At first…it was shameful to me when I would realize that without my consent, almost without my knowledge, something had made me happy.  And then I learned to think, when those times would come, “Well, go ahead.  If you are happy, then be happy”…little happinesses came  to me from ordinary pleasures in ordinary things…I began to trust the world again, not to give me what I wanted, for I saw that it could not be trusted to do that, but to give unforeseen goods and pleasures that I had not thought to want (p.58)

At times, I am reminded that joy finds its way into our lives without our doing.  It surfaces in our faithfulness to living, to loving, to being an honest and open presence to the world around us.

Of course, most of us find joy in different ways at different times.  I suspect these three approaches to staying hopeful and joyful intermingle with each other within each of us.  There are undoubtedly other ways as well.

So my question this morning is, “How do you hang onto Joy?”  Today?  Right now?  As we begin our transition towards communion – this sacrament of grace and memory – I’d invite a moment for us to reconnect at a deep, cellular level, with what brings us joy.  However deeply buried it is, I’d invite us to say, ‘hello, joy! I’m so glad to have you in my life!”  I’d invite us to hold onto it through the singing Hark the Heralds Angels Sing!  I’d invite us to come to the sacrament with this joy.  What does it look like for you?  What are the stories that help you hold on to it?  How is this joy resilient within you?  How can you, in the midst of all that may be hard, or bad, or confusing or making you mad or driving you to despair, claim this joy?

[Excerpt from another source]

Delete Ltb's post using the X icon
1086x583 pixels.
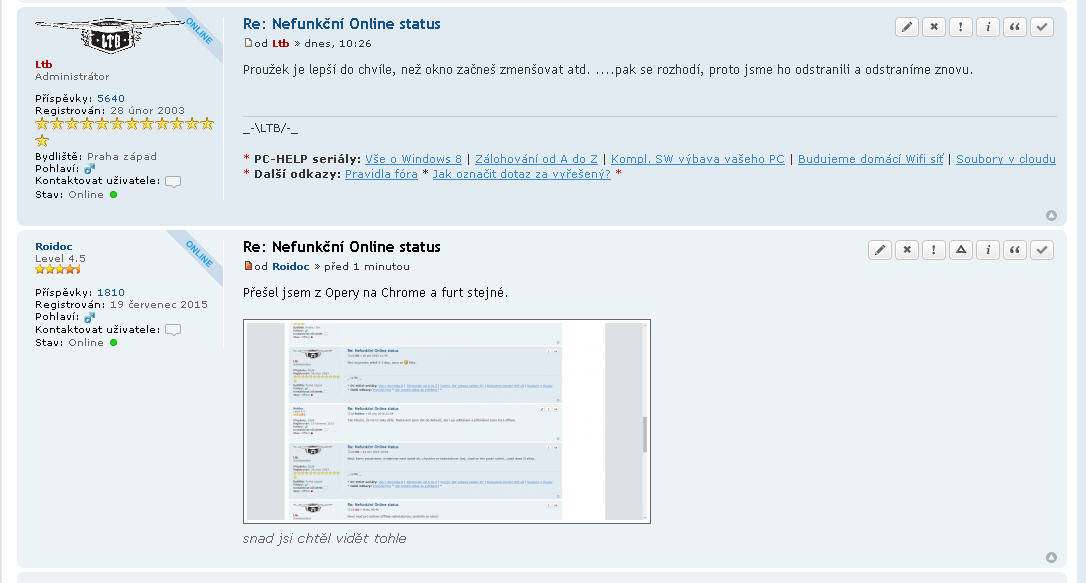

Don’t be afraid! Look! I bring good news to you—wonderful, joyous news for all people.

 

 

Today’s text:

 

Luke 2

Nearby shepherds were living in the fields, guarding their sheep at night. The

Lord’s angel stood before them, the Lord’s glory shone around them, and they were

terrified. The angel said, “Don’t be afraid! Look! I bring good news to you—wonderful,

joyous news for all people. Your savior is born today in David’s city. He is Christ the

Lord. This is a sign for you: you will find a newborn baby wrapped snugly and lying in a

manger.” Suddenly a great assembly of the heavenly forces was with the angel praising

God. They said, “Glory to God in heaven, and on earth peace among those whom he

favors.”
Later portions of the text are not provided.